Aim of the exercise:
Answer with a single number: the count of lines below that hold "Given".

Supplied information:
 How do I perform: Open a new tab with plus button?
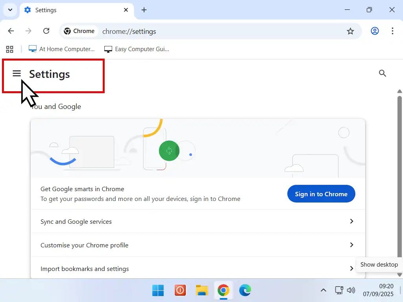point(144,10)
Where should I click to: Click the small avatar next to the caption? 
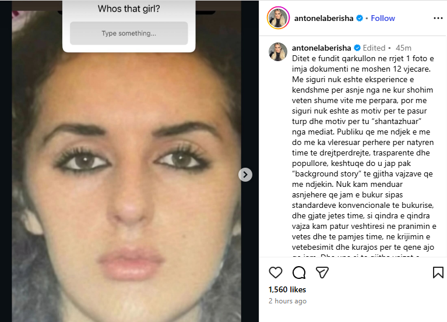(x=278, y=52)
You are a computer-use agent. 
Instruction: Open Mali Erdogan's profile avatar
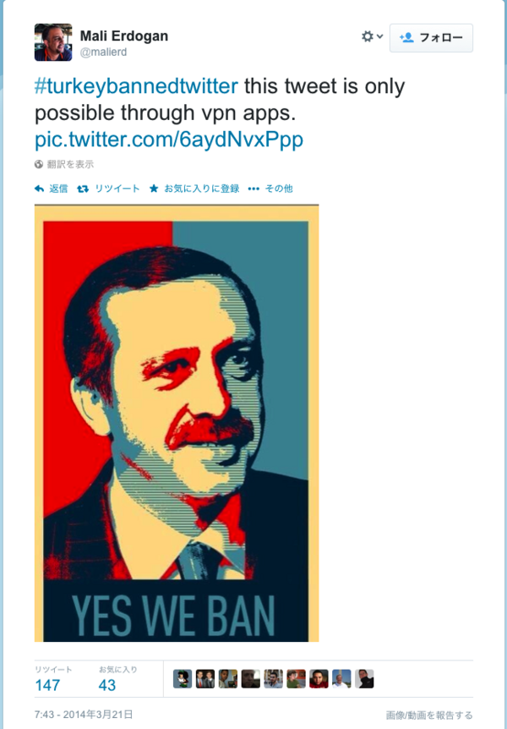53,42
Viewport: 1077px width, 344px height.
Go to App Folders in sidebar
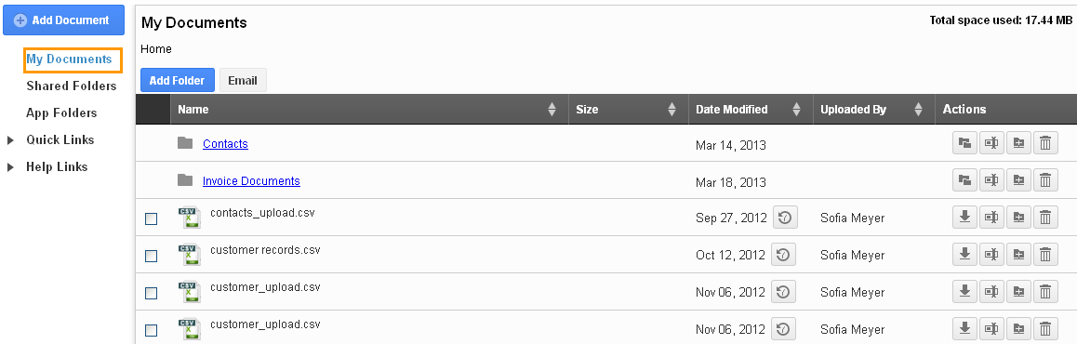pos(61,112)
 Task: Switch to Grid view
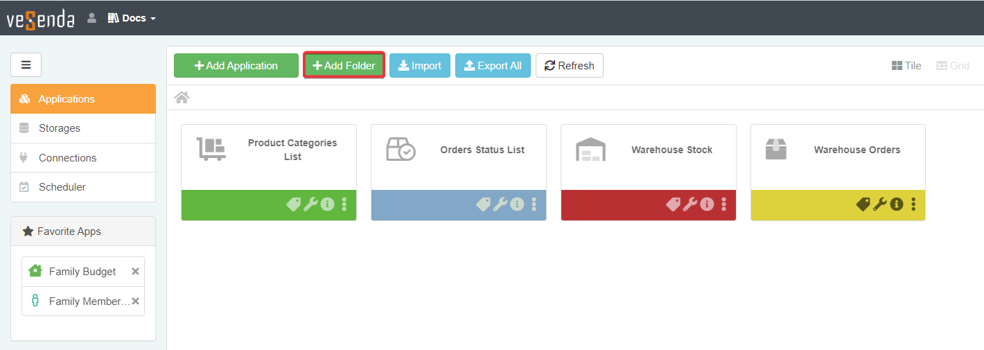click(953, 66)
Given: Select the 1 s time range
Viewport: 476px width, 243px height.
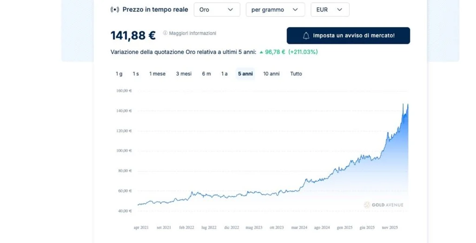Looking at the screenshot, I should pos(136,74).
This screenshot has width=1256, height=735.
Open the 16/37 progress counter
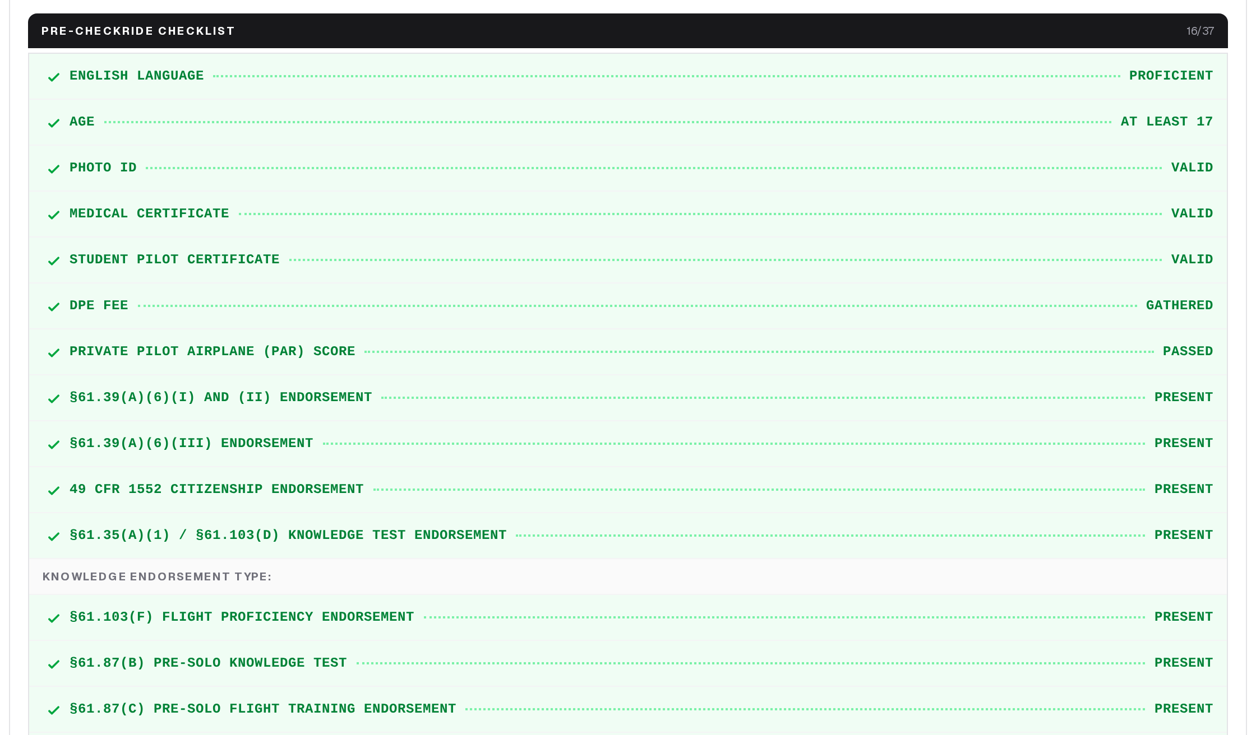coord(1200,31)
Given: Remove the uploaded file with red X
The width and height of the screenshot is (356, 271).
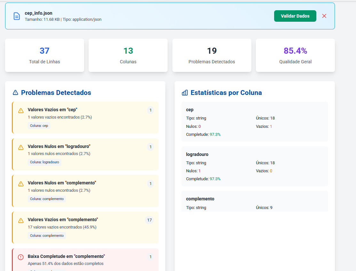Looking at the screenshot, I should tap(324, 16).
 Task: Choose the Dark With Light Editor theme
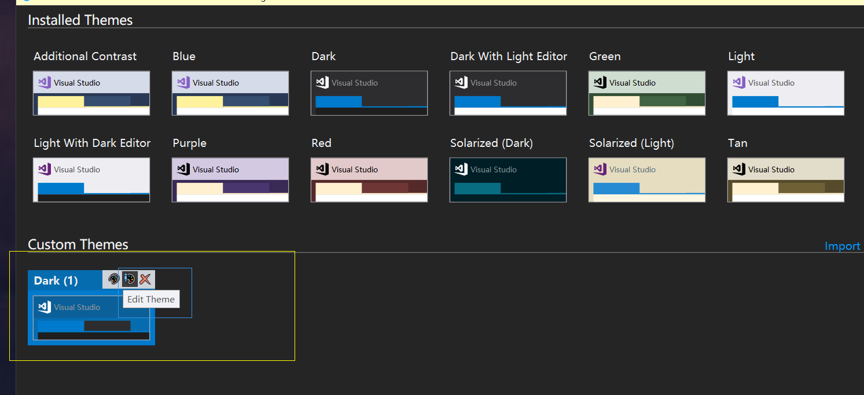point(508,93)
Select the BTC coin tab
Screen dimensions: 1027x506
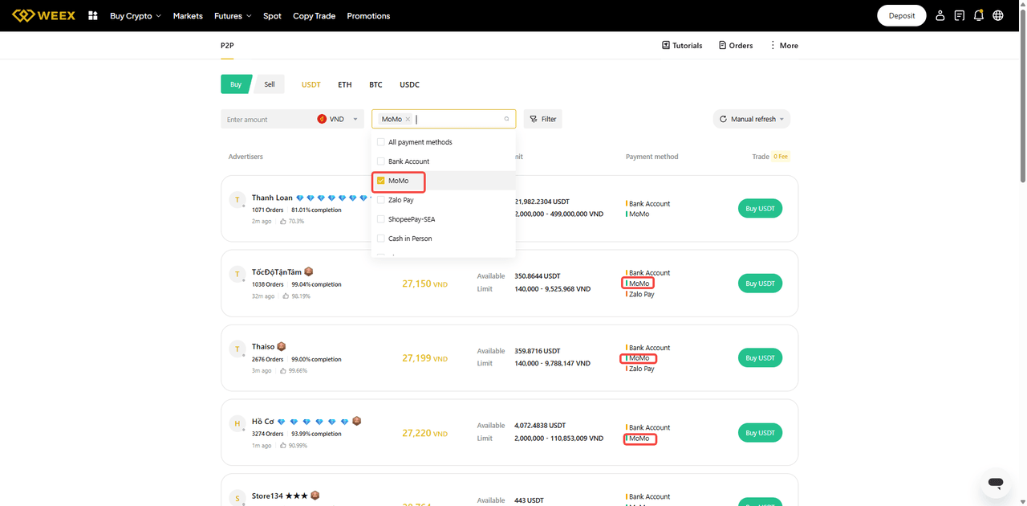tap(375, 84)
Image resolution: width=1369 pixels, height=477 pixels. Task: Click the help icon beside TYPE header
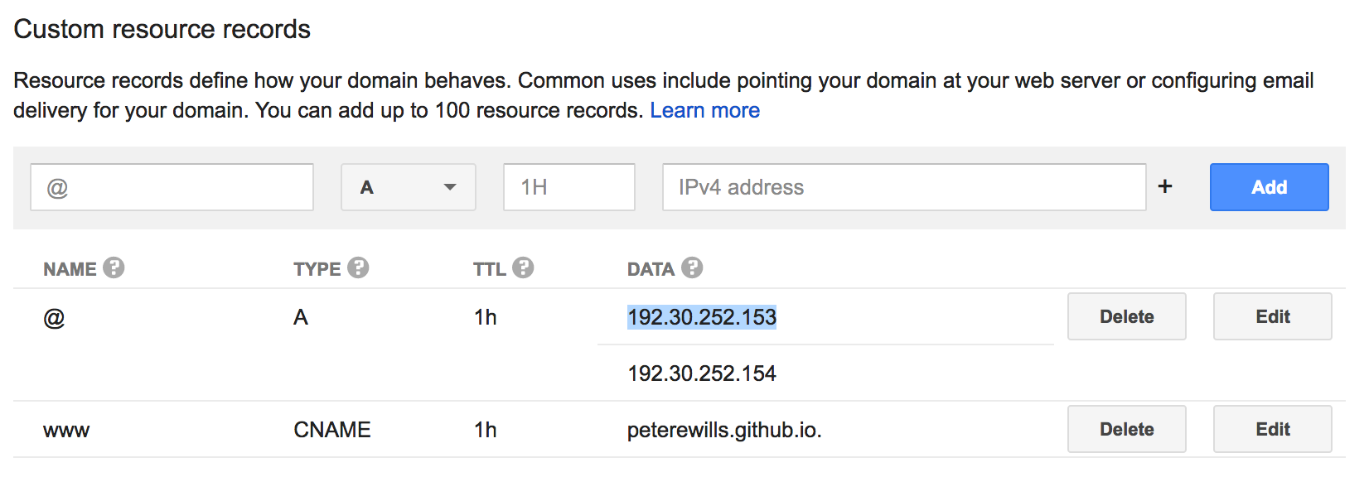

Answer space:
2